There are a vast number of methods to make your mark in the relatively compact area you’re presented, with the time of day and your actions altering the turn of events dramatically. On the first night you’re pleaded to sneak into (or assault) a heavily guarded samurai residence to rescue a ‘comic-relief’ afroed guy who has recklessly broken in there. At the same time there are some shady individuals in another location scheming under the cover of darkness, while in another zone an ambitious woman hopes to take the head of the rival clan boss to win the heart of some bloke she fancies. There are multiple ways to approach any objective, and simply exploring and trying new things to see what happens is always viable.
The method in which you can save your progress is unorthodox. There are only a few points in the game where you can save as the story proceeds. Whether you complete your route, leave the area or get killed your game will end and you will accumulate points toward unlockables depending on your exploits – and after which you can restart the game from the beginning. Unless you’re getting killed for silly reasons, having your game abruptly ended by the wrong end of a blade and starting over isn’t as frustrating as it could have been when there are so many routes to take, and the brevity of the game helps too.
Ugly and dated looking, even in its day – I can’t help but harbour affection for this game. One anecdote sticks in my mind in particular as to why: in one play-through I was offered to stop by at a restaurant for a meal on-the-house by the harassed girl I saved at the beginning, and subsequently fought off samurai who let themselves in to intimidate her out of business. In the next playthrough I was a member of those bullies trashing the teahouse and rubbing the defenceless girl’s face in it.
A mean-spirited role reversal that may be, it demonstrates how much thought went into this rich tapestry of a game. Unfortunately, while the PS2 and PS3 sequels offer similar design, they don’t provide the focus and slicker combat of the original.
It makes me wonder why this Groundhog Day approach hasn’t been more popular in game design – the way events unfolding can be memorised and manipulated – giving the player the power to understand the ins and outs of each day is great game design in the same way the worlds in Super Mario Bros. 3 are impeccably designed. Seeing all there is to offer and pursuing every ending requires mastery of WOTS’ mechanics and rules.
Open-ended storytelling has been thrust at gamers an awful lot this generation. Gratuitous example it may be, in Mass Effect you are (usually) posed all of Commander Shepherd’s most pivotal decisions, which ultimately boils down to saving the world and assuming your role with such a clear head and regard for justice that light is practically beaming out of your shiny space marine arse, or instead saving the world, while dangling newborns precariously out of windows like a bigoted fruitcake and lacing your crews’ rations with rat-poison for fun, your choice.
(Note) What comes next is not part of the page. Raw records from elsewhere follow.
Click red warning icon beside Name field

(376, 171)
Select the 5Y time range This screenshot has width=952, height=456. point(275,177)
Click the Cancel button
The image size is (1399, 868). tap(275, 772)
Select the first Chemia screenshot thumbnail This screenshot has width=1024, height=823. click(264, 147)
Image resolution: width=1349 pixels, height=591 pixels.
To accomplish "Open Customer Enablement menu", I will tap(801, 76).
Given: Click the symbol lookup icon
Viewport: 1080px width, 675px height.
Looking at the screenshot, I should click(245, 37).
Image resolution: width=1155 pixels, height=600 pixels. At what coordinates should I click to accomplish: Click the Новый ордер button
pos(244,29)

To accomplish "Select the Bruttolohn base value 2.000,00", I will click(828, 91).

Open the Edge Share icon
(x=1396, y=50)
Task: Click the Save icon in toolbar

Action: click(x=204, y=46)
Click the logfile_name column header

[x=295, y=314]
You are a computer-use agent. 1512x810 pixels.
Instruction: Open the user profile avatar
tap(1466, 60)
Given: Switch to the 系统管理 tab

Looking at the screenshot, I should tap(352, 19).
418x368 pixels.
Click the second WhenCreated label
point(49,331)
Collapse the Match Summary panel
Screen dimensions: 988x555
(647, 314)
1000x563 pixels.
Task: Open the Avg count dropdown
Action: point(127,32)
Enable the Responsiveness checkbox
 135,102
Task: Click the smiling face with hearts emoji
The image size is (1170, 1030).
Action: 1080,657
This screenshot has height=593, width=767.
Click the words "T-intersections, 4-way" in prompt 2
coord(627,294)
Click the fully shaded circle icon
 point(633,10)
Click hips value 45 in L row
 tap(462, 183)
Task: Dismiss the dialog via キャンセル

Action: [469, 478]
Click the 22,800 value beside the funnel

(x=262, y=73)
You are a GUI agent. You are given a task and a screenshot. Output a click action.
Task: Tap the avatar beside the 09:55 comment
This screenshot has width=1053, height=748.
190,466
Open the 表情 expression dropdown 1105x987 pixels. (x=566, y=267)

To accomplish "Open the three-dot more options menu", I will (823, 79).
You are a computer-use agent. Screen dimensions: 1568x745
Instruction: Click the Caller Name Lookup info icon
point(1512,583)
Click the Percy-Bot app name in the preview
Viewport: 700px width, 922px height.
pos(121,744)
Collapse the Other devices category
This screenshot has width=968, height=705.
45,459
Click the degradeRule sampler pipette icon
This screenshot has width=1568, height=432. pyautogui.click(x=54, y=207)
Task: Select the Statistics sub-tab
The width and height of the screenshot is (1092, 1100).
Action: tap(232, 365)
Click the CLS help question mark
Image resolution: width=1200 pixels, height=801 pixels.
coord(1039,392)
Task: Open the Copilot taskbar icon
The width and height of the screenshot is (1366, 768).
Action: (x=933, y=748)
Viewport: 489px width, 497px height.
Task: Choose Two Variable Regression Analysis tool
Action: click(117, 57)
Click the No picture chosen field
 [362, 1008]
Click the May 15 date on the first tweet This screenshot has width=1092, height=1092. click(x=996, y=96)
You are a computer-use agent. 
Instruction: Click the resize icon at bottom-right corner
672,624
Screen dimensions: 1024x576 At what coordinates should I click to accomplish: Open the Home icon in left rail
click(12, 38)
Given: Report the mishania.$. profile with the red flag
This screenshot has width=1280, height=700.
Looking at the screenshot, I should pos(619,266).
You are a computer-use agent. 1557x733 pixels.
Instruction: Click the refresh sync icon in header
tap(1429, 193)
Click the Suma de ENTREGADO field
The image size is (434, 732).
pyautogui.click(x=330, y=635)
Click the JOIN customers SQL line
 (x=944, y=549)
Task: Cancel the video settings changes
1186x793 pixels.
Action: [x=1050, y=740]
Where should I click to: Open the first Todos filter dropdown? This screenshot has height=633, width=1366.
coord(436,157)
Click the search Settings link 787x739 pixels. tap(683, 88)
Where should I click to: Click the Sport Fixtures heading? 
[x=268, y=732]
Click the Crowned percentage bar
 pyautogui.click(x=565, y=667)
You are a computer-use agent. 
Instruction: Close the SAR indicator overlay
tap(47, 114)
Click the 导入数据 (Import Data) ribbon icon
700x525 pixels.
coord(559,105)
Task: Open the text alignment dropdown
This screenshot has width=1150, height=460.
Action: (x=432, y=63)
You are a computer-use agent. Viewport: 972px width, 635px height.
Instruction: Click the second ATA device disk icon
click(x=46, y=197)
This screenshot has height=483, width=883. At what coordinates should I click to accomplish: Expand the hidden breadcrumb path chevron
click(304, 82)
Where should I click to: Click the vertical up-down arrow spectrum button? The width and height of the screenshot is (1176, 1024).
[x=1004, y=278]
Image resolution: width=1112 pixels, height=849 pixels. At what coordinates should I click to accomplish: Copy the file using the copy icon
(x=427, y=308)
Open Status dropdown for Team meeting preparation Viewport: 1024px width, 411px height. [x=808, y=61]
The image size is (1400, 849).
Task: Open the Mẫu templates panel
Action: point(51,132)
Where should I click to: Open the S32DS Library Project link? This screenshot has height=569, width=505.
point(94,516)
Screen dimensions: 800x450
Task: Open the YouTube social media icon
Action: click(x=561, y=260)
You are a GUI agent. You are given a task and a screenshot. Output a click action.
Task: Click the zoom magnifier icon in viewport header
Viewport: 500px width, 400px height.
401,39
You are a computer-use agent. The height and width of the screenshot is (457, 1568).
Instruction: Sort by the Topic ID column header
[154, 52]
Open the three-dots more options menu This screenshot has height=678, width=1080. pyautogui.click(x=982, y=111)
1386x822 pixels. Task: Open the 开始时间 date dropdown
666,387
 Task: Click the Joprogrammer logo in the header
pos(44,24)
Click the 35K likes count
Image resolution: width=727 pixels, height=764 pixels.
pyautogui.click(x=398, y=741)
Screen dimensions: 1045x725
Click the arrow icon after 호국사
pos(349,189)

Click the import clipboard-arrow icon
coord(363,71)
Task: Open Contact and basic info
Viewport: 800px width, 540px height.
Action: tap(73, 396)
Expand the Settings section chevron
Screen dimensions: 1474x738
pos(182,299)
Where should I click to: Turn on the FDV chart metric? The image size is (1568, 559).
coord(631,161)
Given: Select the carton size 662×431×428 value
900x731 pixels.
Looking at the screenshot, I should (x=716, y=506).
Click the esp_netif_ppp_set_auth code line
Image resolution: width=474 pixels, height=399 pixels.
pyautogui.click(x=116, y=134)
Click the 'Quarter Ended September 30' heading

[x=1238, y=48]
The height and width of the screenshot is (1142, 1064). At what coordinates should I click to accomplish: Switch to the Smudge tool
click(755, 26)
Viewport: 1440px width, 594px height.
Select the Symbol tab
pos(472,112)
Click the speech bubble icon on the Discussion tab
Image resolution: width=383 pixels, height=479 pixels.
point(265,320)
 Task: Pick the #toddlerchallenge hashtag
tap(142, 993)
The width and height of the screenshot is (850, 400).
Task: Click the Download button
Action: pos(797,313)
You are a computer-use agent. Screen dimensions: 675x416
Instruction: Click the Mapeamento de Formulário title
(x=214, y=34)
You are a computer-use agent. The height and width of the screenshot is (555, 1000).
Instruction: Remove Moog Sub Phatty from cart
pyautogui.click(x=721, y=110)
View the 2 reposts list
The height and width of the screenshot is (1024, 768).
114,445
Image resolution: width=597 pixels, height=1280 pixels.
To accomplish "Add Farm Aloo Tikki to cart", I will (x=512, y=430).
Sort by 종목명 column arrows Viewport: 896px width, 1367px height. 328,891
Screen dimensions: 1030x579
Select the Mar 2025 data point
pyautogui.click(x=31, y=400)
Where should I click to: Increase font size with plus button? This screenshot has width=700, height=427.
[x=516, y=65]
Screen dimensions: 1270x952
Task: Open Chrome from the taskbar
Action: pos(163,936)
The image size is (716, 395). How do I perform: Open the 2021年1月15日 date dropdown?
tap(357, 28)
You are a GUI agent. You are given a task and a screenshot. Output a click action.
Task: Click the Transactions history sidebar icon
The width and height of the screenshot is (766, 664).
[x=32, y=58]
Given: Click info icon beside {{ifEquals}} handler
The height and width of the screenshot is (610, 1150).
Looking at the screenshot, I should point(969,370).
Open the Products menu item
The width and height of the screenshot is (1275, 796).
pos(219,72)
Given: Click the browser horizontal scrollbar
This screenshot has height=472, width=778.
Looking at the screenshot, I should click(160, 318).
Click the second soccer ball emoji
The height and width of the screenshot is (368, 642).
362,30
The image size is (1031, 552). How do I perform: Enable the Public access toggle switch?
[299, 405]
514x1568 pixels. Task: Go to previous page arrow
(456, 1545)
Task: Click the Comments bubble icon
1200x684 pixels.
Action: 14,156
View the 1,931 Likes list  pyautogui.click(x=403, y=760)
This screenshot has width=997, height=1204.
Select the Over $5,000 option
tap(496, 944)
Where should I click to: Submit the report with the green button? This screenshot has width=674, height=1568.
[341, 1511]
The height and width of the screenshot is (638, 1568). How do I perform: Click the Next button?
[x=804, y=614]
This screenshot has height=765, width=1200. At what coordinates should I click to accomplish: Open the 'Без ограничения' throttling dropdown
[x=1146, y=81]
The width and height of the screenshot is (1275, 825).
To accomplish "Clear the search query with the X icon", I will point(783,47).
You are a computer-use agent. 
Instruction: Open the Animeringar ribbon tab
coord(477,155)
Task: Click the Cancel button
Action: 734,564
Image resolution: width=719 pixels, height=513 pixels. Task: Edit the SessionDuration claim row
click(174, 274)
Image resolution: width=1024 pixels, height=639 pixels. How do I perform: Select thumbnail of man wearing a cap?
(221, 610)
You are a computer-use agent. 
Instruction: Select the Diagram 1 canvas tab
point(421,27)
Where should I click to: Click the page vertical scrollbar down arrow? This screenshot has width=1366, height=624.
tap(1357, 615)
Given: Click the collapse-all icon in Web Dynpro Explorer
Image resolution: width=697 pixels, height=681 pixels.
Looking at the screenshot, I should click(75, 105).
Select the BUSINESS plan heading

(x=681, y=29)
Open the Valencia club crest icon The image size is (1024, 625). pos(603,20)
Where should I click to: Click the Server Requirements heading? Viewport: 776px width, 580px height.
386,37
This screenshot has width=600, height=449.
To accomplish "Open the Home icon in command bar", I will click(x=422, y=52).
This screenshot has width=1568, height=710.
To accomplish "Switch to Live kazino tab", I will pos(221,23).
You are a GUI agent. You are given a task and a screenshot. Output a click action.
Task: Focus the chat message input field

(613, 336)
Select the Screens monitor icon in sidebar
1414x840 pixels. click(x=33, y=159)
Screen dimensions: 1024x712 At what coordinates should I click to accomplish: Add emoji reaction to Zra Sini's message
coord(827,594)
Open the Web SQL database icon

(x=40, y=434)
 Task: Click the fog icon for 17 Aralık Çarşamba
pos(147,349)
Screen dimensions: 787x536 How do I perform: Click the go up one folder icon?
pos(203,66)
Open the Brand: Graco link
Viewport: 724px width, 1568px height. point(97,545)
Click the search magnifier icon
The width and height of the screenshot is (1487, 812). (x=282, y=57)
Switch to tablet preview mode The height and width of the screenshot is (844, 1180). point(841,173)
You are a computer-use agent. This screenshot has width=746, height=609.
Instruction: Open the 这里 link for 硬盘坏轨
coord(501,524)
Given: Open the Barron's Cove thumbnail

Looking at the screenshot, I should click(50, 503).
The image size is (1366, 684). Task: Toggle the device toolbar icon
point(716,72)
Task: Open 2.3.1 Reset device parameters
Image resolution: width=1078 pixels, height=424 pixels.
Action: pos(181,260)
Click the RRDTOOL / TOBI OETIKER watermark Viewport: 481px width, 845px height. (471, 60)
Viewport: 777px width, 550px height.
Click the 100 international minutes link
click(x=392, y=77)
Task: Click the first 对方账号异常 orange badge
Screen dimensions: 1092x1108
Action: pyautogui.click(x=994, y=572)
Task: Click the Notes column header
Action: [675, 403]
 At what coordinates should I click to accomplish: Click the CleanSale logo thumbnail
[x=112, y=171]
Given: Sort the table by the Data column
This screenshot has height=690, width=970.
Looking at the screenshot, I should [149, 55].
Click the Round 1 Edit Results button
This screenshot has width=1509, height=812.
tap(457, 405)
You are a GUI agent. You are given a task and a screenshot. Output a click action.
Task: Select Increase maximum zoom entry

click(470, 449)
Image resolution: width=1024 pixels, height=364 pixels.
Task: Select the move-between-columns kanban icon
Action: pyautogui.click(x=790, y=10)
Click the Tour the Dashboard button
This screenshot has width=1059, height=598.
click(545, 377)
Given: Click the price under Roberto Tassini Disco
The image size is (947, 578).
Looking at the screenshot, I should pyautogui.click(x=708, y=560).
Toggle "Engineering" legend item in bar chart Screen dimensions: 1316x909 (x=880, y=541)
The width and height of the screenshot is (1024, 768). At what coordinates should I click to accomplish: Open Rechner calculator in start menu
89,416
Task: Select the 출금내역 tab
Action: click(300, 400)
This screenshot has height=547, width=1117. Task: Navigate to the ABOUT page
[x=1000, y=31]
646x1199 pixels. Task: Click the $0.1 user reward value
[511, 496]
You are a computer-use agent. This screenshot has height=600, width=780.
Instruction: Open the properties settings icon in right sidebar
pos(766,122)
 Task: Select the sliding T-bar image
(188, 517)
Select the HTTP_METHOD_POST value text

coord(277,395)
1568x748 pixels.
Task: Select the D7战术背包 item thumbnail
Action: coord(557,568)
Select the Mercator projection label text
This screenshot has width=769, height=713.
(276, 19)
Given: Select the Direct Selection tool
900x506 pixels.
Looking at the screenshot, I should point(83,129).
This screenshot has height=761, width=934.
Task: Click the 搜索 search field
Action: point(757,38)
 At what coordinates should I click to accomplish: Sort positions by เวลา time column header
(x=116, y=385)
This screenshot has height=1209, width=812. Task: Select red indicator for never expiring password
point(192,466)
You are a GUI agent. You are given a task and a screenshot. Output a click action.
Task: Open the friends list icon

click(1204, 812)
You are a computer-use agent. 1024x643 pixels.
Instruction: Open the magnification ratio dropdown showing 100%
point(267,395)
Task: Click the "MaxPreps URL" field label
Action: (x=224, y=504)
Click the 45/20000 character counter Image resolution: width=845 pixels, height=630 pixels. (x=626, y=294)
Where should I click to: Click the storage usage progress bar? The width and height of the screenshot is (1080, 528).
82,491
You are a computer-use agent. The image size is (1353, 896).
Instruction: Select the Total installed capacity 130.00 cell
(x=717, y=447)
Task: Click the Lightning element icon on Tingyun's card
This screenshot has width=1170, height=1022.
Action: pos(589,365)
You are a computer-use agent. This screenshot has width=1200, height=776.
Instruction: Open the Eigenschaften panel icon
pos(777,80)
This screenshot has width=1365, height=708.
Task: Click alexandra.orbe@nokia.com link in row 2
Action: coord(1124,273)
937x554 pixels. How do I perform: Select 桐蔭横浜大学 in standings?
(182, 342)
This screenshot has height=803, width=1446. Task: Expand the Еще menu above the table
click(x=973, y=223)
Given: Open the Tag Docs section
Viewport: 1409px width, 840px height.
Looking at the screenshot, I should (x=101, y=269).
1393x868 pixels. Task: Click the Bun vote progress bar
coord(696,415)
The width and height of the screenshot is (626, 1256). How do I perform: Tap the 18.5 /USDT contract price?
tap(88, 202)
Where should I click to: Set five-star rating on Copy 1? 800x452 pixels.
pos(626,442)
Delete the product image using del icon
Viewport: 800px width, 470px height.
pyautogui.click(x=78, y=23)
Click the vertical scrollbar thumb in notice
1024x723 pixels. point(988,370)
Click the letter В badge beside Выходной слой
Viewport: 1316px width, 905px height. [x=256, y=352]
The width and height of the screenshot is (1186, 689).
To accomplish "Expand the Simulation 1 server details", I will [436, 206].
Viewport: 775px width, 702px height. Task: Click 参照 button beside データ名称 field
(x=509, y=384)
With many contemporary RPG’s, the journey and the conclusion seldom stray from the core path – they’re ultimately a big lie.
This unassuming gem of a game shows just how interesting games can be if they let you off the rails and make every path you take feel meaningful and different. I was so immersed in my role as a fearless samurai because my choices had so much impact on occurring events. I felt an odd sense of responsibility playing WOTS. In this game you’re no mere cipher in propelling the narrative along – you are the story, and the world really does revolve around you.